A redução da maioridade penal tem sido um tema controverso na política argentina. O presidente Javier Milei era a favor de uma diminuição ainda mais drástica, para 13 anos, mas, diante das preocupações de alguns aliados sobre os impactos possíveis dessa mudança, o governo decidiu negociar um compromisso estabelecendo a idade mínima em 14 anos. As críticas da oposição, especialmente dos partidos de esquerda, foram intensas, com argumentos de que essa medida não resolveria os problemas de criminalidade entre os jovens, podendo, ao contrário, agravar as questões sociais.

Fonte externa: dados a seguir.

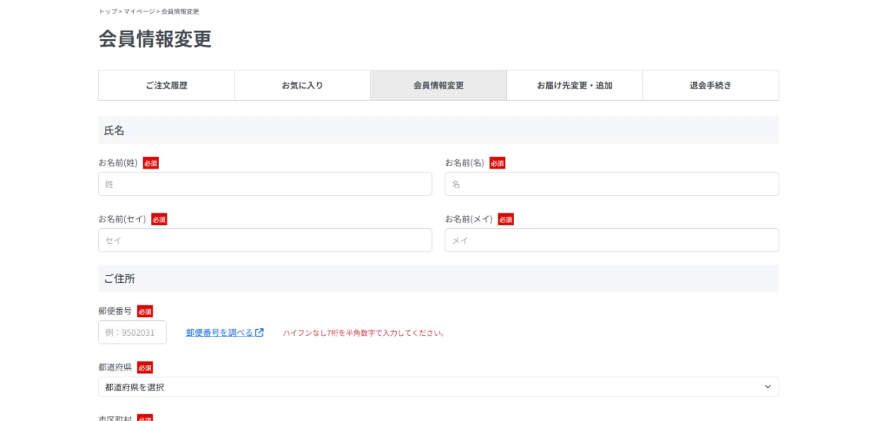Select the 会員情報変更 tab
The image size is (876, 421).
click(438, 85)
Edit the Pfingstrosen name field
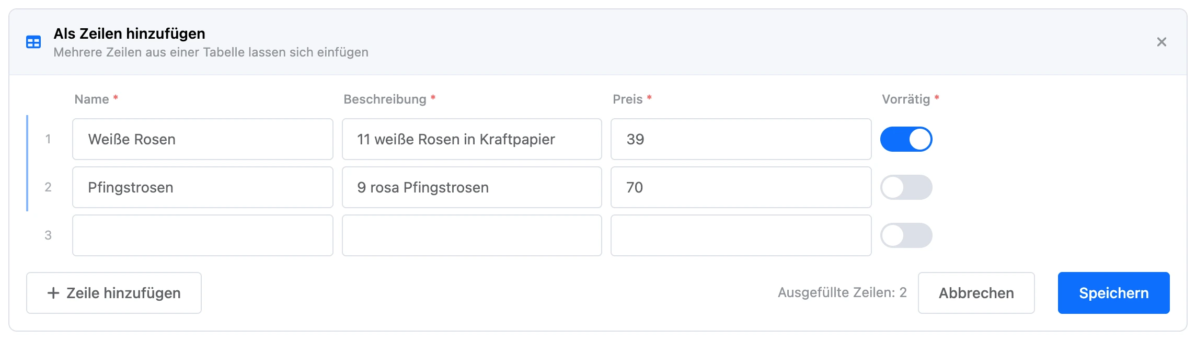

A proposta de mudança na maioridade penal se insere em um contexto mais amplo de reformas na justiça juvenil do país, que busca responder às crescentes preocupações com a criminalidade envolvendo adolescentes. Estima-se que a discussão em torno da legislação estimulará um intenso debate sobre as melhores abordagens para lidar com esse público, considerando a complexidade das situações que envolvem jovens em conflito com a lei.
A aprovação da reforma pode ter um impacto significativo sobre o Sistema de Justiça Juvenil argentino, potencialmente alterando a forma como jovens infratores são tratados e reabilitados. Além disso, a medida tende a influenciar a opinião pública e o discurso político no país, conforme avançam as discussões sobre como equilibrar a segurança pública e a proteção dos direitos dos jovens.